◆ Stated task: Convert the lines from the line containing "You are a GUI" through the end of the lines into a JSON list of strings, one per line, leaving out blank lines and omitting the pictures.

═══

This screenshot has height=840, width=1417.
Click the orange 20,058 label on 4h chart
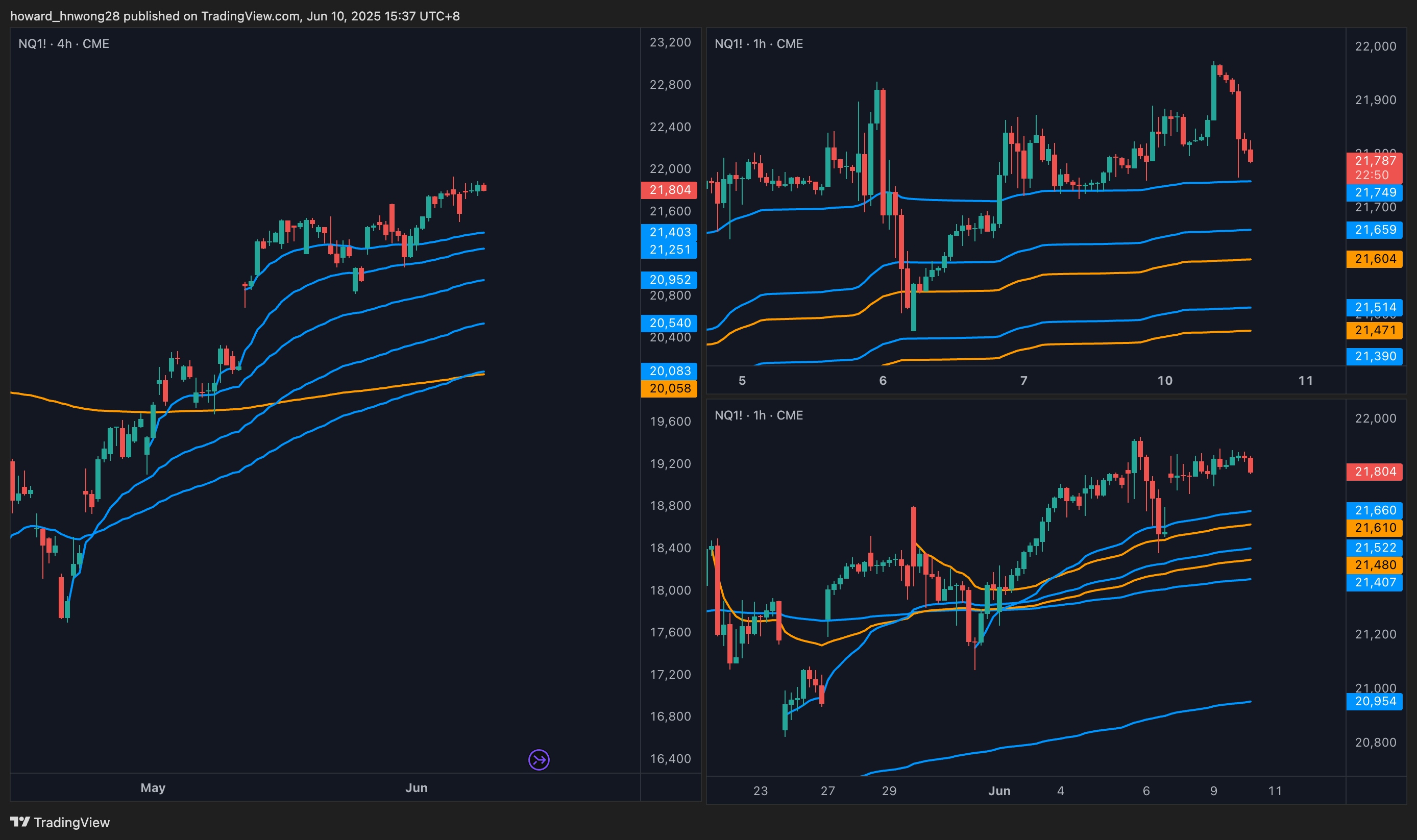point(669,388)
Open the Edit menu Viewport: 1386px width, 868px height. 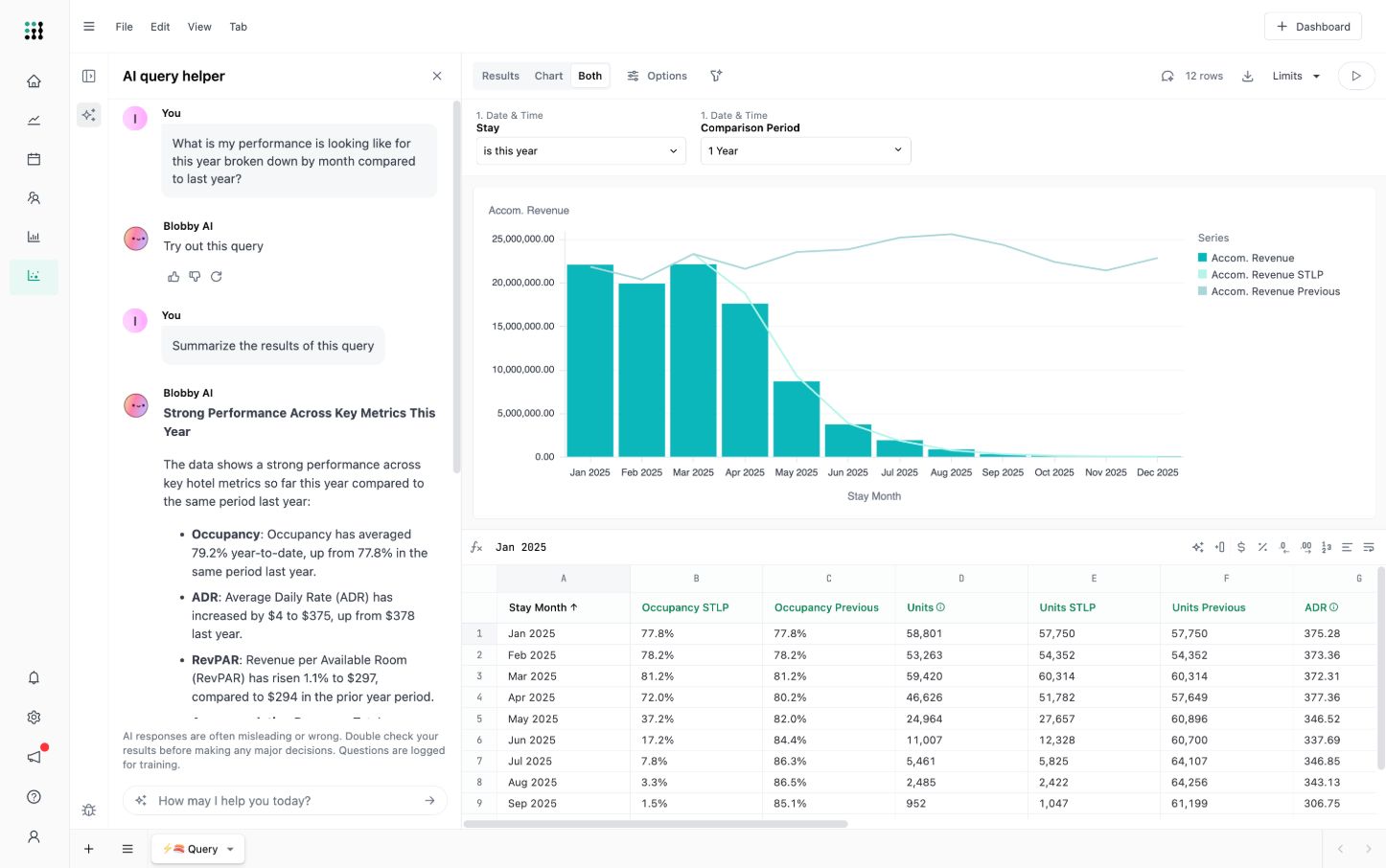point(160,27)
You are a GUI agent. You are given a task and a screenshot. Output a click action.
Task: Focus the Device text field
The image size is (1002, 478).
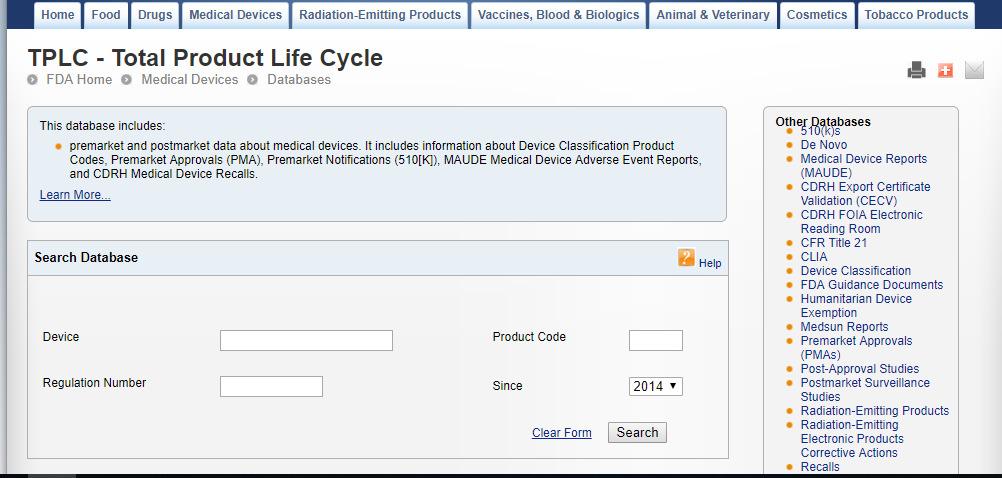tap(306, 341)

═══

◆ Answer to this task:
[
  "You are a GUI agent. You are given a task and a screenshot. Output a click action.",
  "Task: Focus the Device text field",
  "The image size is (1002, 478).",
  "tap(306, 341)"
]